[Nusantara] Benny Susetyo : Adakah "Kepantasan Publik" dalam Panggung Politik Kita?

Gigih Nusantara gigihnusantaraid@yahoo.com
Mon Sep 23 04:48:45 2002


Benny Susetyo : Adakah "Kepantasan Publik" dalam
Panggung Politik Kita? 

SEBAGAI rakyat kecil, bisakah kita menerima seorang
pemimpin berstatus terpidana? Relakah kita diwakili
oleh seseorang yang oleh hukum dijatuhi sanksi
lantaran didakwa korupsi? Adakah perasaan bangsa kita
mampu menerima kenyataan ini sebagai sebuah takdir
kebangsaan, di mana anak cucu kelak akan mencatat
sejarah bahwa bangsa ini pernah diwakili oleh
terpidana yang dijatuhi hukuman 3(tiga) tahun? Mungkin
saja pertanyaan-pertanyaan tersebut terlontar begitu
saja dalam berbagai obrolan warung kopi di desa-desa,
grundelan sesama profesi di kota-kota, atau sekadar
rasan-rasan ibu rumah tangga. 

Tak ada yang perlu dijawab. Meski demikian, pertanyaan
tersebut amat penting diutarakan justru ketika kita
berbicara soal moralitas, hati nurani, mata hati,
kerendahan hati, dan keikhlasan hati. Jawaban dari
pertanyaan tersebut tidak terlalu penting untuk
dipublikasikan, karena setiap jiwa yang bersih tentu
akan mengetahui apa yang menjadi jawabannya. 

Yang lebih penting adalah tujuan mengutarakan
serangkaian pertanyaan tersebut, yakni sebagai bahan
untuk mengoreksi diri, bercermin atas
kesalahan-kesalahan masa lalu, serta dengan rendah
hati memandang kekuasaan sebagai amanah. 

Penyakit bangsa ini sebenarnya sudah terlalu parah.
Terutama penyakit dalam memandang kekuasaan politik
sebagai ''tuhan'' atau ''agama'', di mana pembelaan
atasnya harus dilakukan sehidup semati. ''Agama
kekuasaan'' ini membuat orang lupa diri, tidak sadar
bahwa seharusnya lebih baik ia tidak memegang kendali
kekuasaan.
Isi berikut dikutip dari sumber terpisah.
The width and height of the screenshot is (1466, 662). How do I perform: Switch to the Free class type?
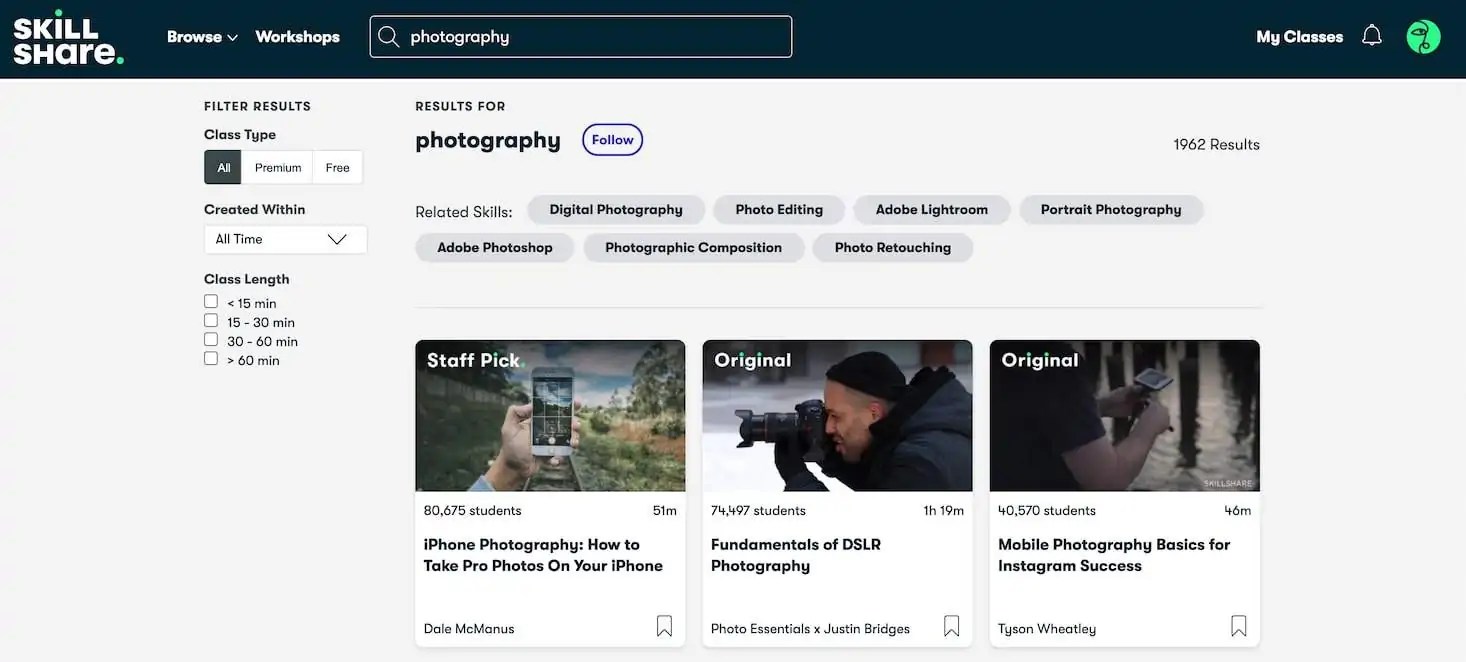click(x=337, y=167)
Barangkali saja dulu kita lupa untuk
membuatkan aturan tegas (aturan hukum) bahwa
koruptor/orang yang didakwa koruptor tidak boleh
memimpin organisasi-organisasi negara, karena
bersangkut-paut dengan harga diri publik. 

Akan tetapi, apakah kita bisa melupakan, menegasikan
atau menghindari bisikan nurani bahwa memimpin dalam
keadaan ''kotor'' sama saja dengan mengotori yang
dipimpin. Apakah perilaku politik Indonesia sudah
tidak bisa lagi menghargai nurani, mata hati? Apakah
perilaku politik Indonesia kini hanya bisa dihargai
dengan sebrankas uang, selembar cek atau deposito? 

Di mana hati nurani? Pertanyaan ini mungkin
membosankan kita dengar dari sejumlah orang yang kesal
dengan perilaku politik Indonesia. Namun, kalau tidak
dengan pertanyaan itu, bagaimana kita bisa
mengingatkan para politisi yang lupa daratan bahkan
nyaris ''lupa ingatan'' itu? 


***
JIKA mau jujur menilai sifat, Bang Akbar adalah sosok
politisi berwibawa yang memiliki emosi yang amat
stabil. Vonis pidana tiga tahun penjara baginya,
dihadapinya dengan tenang, sambil mengemukakan akan
mengupayakan jalan hukum yang lain untuk
memperjuangkan kebebasan dirinya (baca: naik banding).
Sedikit pun sulit melihat wajah Bang Akbar yang kesal,
emosional, marah, menggebu-gebu sambil menuding bahwa
pengadilan telah merekayasa dirinya atas hukuman itu. 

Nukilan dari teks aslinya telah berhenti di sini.